The degeneration of the dopaminergic nigrostriatal pathway in Parkinson's disease (PD) is associated with altered transmission at striatal NMDA receptors containing NR2B subunits. We investigated a potential novel therapeutic compound, 4-trifluoromethoxy-N-(2-trifluoromethyl-benzyl)-benzamidine (BZAD-01), a selective NMDA NR1A/2B receptor antagonist for PD and compared it with levodopa, the standard treatment for PD. This study also evaluated whether combining levodopa and BZAD-01 gave better improvements of parkinsonian symptoms. Parkinsonism was induced by microinjection of the toxin, 6-hydroxydopamine (6-OHDA) into the medial forebrain bundle (MFB) of 40 Sprague-Dawley rats.

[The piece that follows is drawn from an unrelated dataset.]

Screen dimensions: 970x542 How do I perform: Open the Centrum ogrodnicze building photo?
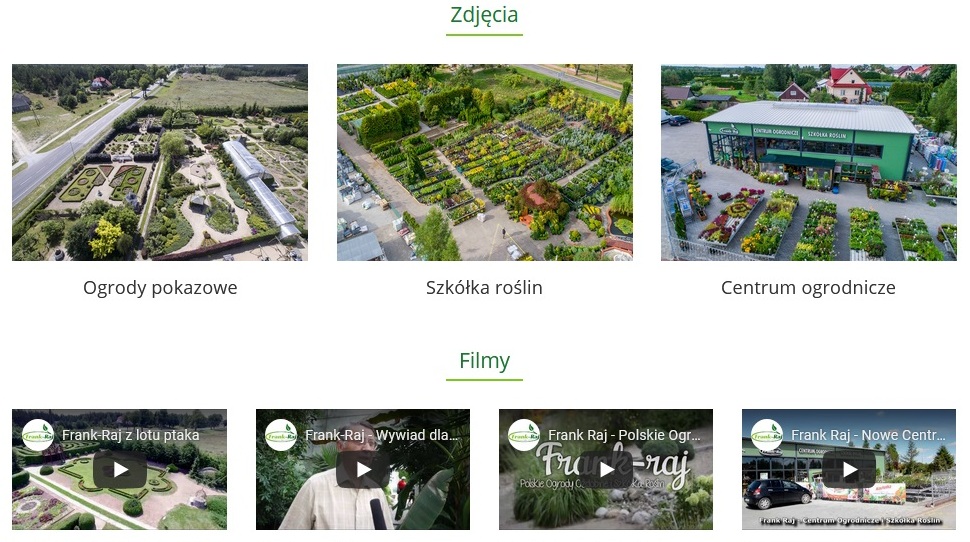(809, 162)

Parkinsonism and the efficacy of drugs were assessed using a battery of behavioural tests including balance beam, apomorphine-induced rotation, body axis bias or "curling", head position bias and disengage sensorimotor latency test. Immunohistochemistry was performed on post-mortem tissue to estimate the loss of dopaminergic neurons. The main effects were that BZAD-01 co-administration prevented chronic levodopa-induced potentiation of apomorphine rotation. However levodopa-treated rats were slower than either controls or BZAD-01-treated rats in the locomotor test. The improvement in the apomorphine rotation test suggests that BZAD-01 may be a useful adjunct to levodopa monotherapy.